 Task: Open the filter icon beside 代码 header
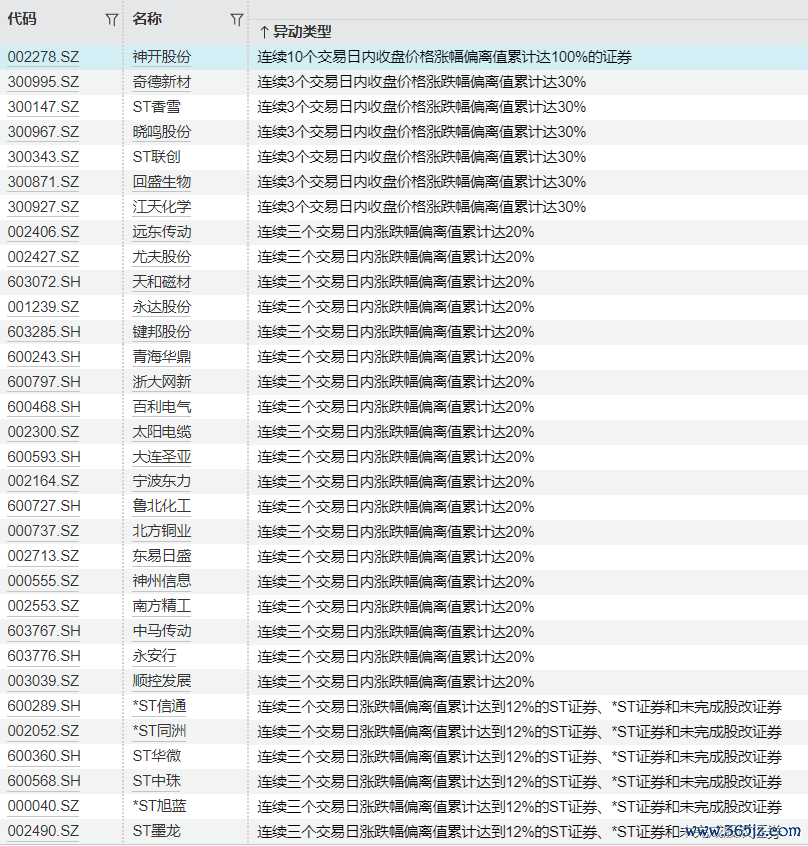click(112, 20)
________________________
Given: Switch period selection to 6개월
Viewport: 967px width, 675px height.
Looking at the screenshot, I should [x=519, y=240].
________________________
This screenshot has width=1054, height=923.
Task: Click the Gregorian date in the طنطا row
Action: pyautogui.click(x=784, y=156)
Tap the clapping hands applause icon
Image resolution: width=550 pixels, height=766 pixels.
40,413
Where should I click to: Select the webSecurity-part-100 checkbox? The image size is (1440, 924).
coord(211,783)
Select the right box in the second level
________________________
From the entries above, write out only the lines starting at the line that holds "Where should I" and ending at the line that holds "Select the right box in the second level", keeping both and matching them exactly.

» **SOLUTION**
Where should I click to: Select the webSecurity-part-100 checkbox? The image size is (1440, 924).
coord(211,783)
Select the right box in the second level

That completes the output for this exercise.